Dr Badr Abdel Aati, ministre des Affaires étrangères, de la Coopération internationale et des Égyptiens à l’étranger, a rencontré M. Ayman Safadi, vice-Premier ministre et ministre des Affaires étrangères et des Expatriés du Royaume hachémite de Jordanie, en marge des travaux du Forum diplomatique d’Antalya.
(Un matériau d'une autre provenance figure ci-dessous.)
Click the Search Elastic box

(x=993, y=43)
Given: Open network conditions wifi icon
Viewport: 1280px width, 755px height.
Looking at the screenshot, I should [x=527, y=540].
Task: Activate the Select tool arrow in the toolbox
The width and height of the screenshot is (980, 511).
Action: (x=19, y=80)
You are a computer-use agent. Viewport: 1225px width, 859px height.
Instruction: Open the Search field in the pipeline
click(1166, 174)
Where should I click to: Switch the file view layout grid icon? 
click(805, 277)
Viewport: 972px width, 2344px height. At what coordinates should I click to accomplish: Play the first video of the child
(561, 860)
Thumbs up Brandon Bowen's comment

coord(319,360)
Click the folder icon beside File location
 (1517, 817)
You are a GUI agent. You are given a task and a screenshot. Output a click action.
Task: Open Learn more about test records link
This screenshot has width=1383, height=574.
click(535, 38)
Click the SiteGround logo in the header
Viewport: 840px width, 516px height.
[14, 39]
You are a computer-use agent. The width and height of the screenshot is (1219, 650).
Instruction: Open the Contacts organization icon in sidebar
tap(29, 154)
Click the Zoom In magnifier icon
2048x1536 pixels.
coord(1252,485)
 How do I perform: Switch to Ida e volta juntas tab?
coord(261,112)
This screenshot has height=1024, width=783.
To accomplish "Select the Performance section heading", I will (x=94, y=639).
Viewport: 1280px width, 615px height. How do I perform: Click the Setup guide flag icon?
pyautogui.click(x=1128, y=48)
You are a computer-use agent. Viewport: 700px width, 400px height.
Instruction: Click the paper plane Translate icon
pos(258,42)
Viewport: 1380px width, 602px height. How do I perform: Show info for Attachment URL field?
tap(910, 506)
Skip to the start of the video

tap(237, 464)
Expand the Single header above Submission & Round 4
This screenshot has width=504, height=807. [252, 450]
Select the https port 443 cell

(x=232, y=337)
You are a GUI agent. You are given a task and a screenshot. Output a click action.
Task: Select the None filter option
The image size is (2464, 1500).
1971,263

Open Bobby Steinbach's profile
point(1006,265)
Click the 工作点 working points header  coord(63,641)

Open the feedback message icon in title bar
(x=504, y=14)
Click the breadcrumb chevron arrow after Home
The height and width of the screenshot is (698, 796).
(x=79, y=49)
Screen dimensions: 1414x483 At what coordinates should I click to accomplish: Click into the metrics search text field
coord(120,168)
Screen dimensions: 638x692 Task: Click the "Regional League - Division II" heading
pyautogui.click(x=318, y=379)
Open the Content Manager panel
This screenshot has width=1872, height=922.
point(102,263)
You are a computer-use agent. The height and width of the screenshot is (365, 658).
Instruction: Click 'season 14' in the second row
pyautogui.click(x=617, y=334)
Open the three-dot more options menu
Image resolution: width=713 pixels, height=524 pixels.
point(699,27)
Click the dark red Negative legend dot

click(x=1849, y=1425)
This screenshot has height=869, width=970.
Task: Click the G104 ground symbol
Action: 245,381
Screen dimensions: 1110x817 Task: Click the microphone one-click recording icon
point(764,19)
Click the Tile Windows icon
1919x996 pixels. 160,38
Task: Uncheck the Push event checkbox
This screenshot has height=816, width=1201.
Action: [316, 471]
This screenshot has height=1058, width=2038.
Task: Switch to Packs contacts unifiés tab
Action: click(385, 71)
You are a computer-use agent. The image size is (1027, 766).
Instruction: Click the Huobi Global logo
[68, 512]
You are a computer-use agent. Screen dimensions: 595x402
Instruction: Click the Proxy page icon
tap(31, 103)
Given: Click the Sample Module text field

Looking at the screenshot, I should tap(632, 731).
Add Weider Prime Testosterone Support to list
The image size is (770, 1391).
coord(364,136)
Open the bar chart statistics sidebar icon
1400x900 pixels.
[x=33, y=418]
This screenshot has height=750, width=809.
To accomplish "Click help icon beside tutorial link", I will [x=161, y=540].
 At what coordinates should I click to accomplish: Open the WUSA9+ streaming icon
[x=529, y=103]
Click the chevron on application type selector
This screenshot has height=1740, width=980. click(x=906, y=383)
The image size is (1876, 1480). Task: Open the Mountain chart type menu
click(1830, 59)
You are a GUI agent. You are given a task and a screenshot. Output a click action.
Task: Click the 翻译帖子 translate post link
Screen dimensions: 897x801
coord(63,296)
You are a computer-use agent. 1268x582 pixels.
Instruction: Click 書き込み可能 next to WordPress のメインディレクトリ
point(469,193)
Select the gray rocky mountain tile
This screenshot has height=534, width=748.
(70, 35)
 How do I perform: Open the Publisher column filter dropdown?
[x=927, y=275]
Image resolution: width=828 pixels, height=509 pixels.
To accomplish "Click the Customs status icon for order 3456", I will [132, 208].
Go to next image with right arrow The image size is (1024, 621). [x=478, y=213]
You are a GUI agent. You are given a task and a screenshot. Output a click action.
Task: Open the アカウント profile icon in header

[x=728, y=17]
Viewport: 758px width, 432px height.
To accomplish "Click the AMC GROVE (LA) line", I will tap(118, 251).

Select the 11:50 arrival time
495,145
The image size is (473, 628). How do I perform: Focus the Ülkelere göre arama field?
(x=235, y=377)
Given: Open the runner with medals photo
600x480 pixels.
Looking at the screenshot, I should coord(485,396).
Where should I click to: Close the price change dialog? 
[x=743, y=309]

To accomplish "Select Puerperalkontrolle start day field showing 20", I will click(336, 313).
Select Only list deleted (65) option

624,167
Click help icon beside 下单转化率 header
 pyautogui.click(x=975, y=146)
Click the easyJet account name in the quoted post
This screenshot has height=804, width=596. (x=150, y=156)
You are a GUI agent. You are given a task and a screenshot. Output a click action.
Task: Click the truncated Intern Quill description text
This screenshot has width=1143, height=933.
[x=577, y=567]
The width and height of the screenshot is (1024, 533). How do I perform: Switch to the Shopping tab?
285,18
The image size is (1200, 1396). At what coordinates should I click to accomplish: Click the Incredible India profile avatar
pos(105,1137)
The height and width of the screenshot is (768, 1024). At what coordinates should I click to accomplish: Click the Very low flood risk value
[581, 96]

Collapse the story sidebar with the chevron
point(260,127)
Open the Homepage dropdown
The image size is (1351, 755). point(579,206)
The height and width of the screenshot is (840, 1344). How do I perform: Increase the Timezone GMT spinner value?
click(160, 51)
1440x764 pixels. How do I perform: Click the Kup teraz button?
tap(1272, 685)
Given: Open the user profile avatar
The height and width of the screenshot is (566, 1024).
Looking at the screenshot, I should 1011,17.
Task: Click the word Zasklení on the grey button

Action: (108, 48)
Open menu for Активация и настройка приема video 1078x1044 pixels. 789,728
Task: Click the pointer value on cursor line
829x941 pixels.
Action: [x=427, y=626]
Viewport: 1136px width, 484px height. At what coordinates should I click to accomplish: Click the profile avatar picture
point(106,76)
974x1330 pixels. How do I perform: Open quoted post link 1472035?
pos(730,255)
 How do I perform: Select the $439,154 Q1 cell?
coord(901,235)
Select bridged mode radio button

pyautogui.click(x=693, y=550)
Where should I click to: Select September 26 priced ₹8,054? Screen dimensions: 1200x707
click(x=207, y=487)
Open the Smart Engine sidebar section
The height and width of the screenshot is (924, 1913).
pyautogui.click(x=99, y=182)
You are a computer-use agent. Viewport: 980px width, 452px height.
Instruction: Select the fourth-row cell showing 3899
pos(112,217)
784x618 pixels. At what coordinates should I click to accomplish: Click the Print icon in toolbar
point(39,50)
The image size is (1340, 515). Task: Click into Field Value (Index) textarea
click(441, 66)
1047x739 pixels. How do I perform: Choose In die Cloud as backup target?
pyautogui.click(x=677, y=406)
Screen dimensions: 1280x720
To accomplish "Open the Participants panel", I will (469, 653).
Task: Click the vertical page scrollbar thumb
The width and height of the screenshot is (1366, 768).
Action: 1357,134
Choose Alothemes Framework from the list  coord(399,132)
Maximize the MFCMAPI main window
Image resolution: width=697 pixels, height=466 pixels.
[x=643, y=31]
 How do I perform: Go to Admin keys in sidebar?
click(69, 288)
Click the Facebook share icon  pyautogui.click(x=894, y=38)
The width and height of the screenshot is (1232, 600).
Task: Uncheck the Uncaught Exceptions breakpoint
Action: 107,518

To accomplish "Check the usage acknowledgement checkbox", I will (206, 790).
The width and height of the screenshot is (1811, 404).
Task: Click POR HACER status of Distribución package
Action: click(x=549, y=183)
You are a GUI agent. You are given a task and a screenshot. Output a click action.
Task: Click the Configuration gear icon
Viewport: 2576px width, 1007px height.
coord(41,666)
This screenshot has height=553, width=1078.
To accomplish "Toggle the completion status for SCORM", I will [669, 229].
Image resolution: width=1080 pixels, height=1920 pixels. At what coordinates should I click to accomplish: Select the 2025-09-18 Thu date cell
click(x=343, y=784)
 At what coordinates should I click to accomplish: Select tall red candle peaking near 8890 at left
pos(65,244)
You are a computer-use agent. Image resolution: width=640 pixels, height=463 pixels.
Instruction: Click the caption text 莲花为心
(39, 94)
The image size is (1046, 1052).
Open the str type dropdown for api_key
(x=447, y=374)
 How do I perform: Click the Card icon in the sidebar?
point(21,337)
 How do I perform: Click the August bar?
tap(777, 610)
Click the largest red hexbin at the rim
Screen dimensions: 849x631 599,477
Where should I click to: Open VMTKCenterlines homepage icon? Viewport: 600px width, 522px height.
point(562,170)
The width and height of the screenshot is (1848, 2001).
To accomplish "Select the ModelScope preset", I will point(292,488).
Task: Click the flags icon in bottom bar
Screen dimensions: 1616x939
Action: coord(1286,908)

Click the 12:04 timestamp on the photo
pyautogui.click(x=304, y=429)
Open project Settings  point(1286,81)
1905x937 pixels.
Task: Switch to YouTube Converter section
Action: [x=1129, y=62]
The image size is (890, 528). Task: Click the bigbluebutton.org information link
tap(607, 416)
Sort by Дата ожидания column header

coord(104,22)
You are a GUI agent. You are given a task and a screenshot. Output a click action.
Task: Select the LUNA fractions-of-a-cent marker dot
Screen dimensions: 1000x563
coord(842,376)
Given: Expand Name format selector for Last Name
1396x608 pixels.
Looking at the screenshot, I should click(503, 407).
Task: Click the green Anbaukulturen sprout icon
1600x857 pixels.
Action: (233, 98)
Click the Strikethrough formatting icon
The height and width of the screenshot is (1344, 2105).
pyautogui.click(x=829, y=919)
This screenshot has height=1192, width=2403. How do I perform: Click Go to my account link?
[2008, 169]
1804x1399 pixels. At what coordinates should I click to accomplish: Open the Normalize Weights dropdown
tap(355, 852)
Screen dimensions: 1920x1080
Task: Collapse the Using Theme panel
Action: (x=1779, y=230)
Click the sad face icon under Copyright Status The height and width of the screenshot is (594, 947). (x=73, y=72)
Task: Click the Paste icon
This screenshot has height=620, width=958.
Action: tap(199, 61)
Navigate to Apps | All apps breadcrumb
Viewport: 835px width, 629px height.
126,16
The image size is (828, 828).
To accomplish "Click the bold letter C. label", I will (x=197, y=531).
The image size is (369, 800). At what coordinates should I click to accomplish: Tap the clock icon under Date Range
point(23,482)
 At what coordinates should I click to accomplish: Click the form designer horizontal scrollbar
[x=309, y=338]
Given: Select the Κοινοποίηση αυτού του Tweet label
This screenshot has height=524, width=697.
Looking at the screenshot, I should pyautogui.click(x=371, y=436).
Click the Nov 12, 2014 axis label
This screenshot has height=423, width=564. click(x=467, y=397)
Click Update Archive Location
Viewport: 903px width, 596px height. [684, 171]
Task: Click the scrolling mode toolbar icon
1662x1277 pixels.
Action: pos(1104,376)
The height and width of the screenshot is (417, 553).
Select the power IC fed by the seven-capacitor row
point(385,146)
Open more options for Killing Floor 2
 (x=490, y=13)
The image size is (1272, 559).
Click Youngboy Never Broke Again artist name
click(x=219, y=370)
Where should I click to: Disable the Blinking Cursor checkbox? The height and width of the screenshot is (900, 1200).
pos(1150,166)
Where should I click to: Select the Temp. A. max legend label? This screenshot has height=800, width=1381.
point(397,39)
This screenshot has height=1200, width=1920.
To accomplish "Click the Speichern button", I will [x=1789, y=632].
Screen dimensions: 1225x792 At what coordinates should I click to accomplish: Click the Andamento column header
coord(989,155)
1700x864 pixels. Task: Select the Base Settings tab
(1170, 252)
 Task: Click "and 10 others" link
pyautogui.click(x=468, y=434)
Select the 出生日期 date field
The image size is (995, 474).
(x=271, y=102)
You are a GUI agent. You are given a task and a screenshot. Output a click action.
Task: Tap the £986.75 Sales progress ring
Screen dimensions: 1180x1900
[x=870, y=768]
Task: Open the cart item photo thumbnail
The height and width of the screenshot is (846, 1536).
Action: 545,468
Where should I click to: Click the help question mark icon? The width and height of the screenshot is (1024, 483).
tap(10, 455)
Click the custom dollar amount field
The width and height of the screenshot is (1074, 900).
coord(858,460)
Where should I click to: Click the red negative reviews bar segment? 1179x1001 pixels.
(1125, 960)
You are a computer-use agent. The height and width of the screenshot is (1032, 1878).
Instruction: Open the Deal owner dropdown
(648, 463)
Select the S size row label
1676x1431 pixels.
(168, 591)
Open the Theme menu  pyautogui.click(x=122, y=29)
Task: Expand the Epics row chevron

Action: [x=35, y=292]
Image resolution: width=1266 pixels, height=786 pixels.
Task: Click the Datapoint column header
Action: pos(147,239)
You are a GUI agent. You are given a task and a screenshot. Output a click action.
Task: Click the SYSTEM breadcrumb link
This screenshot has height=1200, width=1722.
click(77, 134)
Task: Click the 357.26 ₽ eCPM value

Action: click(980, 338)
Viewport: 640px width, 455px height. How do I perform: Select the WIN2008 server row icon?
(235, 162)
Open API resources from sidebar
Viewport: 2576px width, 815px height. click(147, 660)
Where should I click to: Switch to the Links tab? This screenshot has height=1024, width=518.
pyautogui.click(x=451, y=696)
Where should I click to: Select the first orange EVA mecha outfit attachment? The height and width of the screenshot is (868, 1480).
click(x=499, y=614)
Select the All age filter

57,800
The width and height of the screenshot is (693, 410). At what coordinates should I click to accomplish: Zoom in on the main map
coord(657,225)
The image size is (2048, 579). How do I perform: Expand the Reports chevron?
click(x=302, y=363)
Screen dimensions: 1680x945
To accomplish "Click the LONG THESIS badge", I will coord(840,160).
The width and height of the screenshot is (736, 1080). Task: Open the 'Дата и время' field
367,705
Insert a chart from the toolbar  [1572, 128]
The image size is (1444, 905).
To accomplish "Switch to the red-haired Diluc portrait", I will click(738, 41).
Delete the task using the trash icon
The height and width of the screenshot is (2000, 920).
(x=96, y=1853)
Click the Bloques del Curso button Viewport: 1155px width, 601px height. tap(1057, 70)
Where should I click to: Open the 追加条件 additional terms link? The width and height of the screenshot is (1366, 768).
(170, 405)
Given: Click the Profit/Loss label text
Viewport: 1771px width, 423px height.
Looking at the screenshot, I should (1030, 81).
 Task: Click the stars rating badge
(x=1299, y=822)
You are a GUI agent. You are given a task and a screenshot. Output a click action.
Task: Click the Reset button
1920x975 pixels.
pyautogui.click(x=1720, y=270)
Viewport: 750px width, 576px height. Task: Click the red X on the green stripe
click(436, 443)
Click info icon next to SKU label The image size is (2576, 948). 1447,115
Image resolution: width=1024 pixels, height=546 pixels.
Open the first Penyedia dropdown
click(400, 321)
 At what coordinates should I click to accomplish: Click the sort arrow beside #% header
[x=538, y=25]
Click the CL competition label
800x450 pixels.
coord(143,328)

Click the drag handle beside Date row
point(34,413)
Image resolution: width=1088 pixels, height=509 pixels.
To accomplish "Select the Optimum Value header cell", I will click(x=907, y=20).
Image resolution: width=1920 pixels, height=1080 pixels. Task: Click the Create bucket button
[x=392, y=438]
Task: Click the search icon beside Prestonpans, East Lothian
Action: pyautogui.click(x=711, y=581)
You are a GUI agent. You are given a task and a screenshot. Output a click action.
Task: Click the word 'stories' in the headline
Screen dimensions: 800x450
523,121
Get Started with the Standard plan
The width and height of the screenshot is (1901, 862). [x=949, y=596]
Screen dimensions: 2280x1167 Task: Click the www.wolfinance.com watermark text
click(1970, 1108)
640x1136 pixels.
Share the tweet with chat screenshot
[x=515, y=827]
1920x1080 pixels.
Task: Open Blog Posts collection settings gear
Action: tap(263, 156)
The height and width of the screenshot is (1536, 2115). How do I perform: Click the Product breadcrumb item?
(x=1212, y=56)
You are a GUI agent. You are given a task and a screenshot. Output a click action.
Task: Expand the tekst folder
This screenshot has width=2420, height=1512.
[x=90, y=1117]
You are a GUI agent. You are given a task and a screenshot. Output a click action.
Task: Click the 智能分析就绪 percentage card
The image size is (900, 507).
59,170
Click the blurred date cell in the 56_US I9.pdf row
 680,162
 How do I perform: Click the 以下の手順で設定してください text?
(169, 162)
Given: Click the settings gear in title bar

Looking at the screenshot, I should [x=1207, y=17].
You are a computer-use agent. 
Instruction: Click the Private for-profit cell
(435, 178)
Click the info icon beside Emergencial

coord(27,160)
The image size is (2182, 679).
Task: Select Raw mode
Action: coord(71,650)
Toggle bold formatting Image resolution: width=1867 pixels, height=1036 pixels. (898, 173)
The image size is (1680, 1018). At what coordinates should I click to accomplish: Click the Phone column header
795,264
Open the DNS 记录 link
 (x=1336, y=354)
La rencontre a porté sur le renforcement des relations bilatérales et l’échange de vues concernant les développements récents de la situation régionale.
Le ministre Abdel Aati a réaffirmé le soutien total de l’Égypte au Royaume hachémite de Jordanie, soulignant que l’Égypte, à travers ses dirigeants, son gouvernement et son peuple, se tient aux côtés de ses frères en Jordanie dans ce contexte délicat, condamnant fermement toute attaque visant le pays. Il a également présenté les efforts intensifs déployés par l’Égypte pour contenir l’escalade dans la région.
Les deux ministres ont échangé leurs points de vue sur l’évolution des négociations entre les États-Unis et l’Iran, soulignant la nécessité de renforcer la coordination et la consultation afin de soutenir les efforts de désescalade et de mettre fin au conflit.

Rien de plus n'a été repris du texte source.